▶ _Instructions for the task_
Retype all of the lines below with no changes.

▶ _Entries provided_
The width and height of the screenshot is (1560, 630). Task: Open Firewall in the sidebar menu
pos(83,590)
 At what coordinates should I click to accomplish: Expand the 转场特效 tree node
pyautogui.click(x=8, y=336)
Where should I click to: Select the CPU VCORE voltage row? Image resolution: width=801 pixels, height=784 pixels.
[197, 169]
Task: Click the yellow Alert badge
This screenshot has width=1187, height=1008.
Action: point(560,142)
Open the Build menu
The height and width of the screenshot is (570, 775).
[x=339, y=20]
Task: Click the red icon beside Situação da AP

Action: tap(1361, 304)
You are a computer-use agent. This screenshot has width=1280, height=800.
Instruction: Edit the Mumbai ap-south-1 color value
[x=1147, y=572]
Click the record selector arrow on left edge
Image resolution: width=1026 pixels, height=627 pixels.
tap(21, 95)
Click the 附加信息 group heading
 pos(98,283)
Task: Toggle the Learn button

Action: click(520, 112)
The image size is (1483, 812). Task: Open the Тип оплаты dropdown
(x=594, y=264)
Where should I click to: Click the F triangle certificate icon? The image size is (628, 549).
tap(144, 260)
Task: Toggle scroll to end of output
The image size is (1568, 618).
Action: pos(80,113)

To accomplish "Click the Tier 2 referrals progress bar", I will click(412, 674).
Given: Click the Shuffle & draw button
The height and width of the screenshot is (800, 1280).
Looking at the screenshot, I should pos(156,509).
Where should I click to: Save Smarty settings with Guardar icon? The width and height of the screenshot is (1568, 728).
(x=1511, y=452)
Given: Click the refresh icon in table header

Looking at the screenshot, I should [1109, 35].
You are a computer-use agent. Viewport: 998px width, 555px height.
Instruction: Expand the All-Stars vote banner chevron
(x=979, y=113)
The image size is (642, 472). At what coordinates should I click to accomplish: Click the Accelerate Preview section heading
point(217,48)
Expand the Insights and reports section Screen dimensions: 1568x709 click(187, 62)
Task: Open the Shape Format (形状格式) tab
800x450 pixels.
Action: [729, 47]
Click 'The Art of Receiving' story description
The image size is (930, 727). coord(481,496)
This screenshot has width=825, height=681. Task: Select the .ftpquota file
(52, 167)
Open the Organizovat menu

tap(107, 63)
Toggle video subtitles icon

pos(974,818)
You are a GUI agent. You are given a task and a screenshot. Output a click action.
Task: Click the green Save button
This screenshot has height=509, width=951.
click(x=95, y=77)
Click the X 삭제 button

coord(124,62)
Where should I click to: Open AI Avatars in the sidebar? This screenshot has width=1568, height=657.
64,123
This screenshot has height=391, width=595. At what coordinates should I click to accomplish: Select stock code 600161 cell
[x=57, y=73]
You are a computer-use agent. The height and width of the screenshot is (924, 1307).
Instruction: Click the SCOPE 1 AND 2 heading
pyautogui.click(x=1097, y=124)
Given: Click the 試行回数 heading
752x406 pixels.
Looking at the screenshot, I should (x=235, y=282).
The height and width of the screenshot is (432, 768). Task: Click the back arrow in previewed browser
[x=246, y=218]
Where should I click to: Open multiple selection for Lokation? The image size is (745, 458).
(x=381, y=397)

▶ _Answer space_
The width and height of the screenshot is (1560, 630). Task: Open Firewall in the sidebar menu
pos(83,590)
 At what coordinates should I click to accomplish: Expand the 转场特效 tree node
pyautogui.click(x=8, y=336)
Where should I click to: Select the CPU VCORE voltage row? Image resolution: width=801 pixels, height=784 pixels.
[197, 169]
Task: Click the yellow Alert badge
This screenshot has width=1187, height=1008.
Action: point(560,142)
Open the Build menu
The height and width of the screenshot is (570, 775).
[x=339, y=20]
Task: Click the red icon beside Situação da AP

Action: tap(1361, 304)
You are a computer-use agent. This screenshot has width=1280, height=800.
Instruction: Edit the Mumbai ap-south-1 color value
[x=1147, y=572]
Click the record selector arrow on left edge
Image resolution: width=1026 pixels, height=627 pixels.
tap(21, 95)
Click the 附加信息 group heading
 pos(98,283)
Task: Toggle the Learn button

Action: click(520, 112)
The image size is (1483, 812). Task: Open the Тип оплаты dropdown
(x=594, y=264)
Where should I click to: Click the F triangle certificate icon? The image size is (628, 549).
tap(144, 260)
Task: Toggle scroll to end of output
The image size is (1568, 618).
Action: pos(80,113)

To accomplish "Click the Tier 2 referrals progress bar", I will click(412, 674).
Given: Click the Shuffle & draw button
The height and width of the screenshot is (800, 1280).
Looking at the screenshot, I should pos(156,509).
Where should I click to: Save Smarty settings with Guardar icon? The width and height of the screenshot is (1568, 728).
(x=1511, y=452)
Given: Click the refresh icon in table header

Looking at the screenshot, I should [1109, 35].
You are a computer-use agent. Viewport: 998px width, 555px height.
Instruction: Expand the All-Stars vote banner chevron
(x=979, y=113)
The image size is (642, 472). At what coordinates should I click to accomplish: Click the Accelerate Preview section heading
point(217,48)
Expand the Insights and reports section Screen dimensions: 1568x709 click(187, 62)
Task: Open the Shape Format (形状格式) tab
800x450 pixels.
Action: [729, 47]
Click 'The Art of Receiving' story description
The image size is (930, 727). coord(481,496)
This screenshot has width=825, height=681. Task: Select the .ftpquota file
(52, 167)
Open the Organizovat menu

tap(107, 63)
Toggle video subtitles icon

pos(974,818)
You are a GUI agent. You are given a task and a screenshot. Output a click action.
Task: Click the green Save button
This screenshot has height=509, width=951.
click(x=95, y=77)
Click the X 삭제 button

coord(124,62)
Where should I click to: Open AI Avatars in the sidebar? This screenshot has width=1568, height=657.
64,123
This screenshot has height=391, width=595. At what coordinates should I click to accomplish: Select stock code 600161 cell
[x=57, y=73]
You are a computer-use agent. The height and width of the screenshot is (924, 1307).
Instruction: Click the SCOPE 1 AND 2 heading
pyautogui.click(x=1097, y=124)
Given: Click the 試行回数 heading
752x406 pixels.
Looking at the screenshot, I should (x=235, y=282).
The height and width of the screenshot is (432, 768). Task: Click the back arrow in previewed browser
[x=246, y=218]
Where should I click to: Open multiple selection for Lokation? The image size is (745, 458).
(x=381, y=397)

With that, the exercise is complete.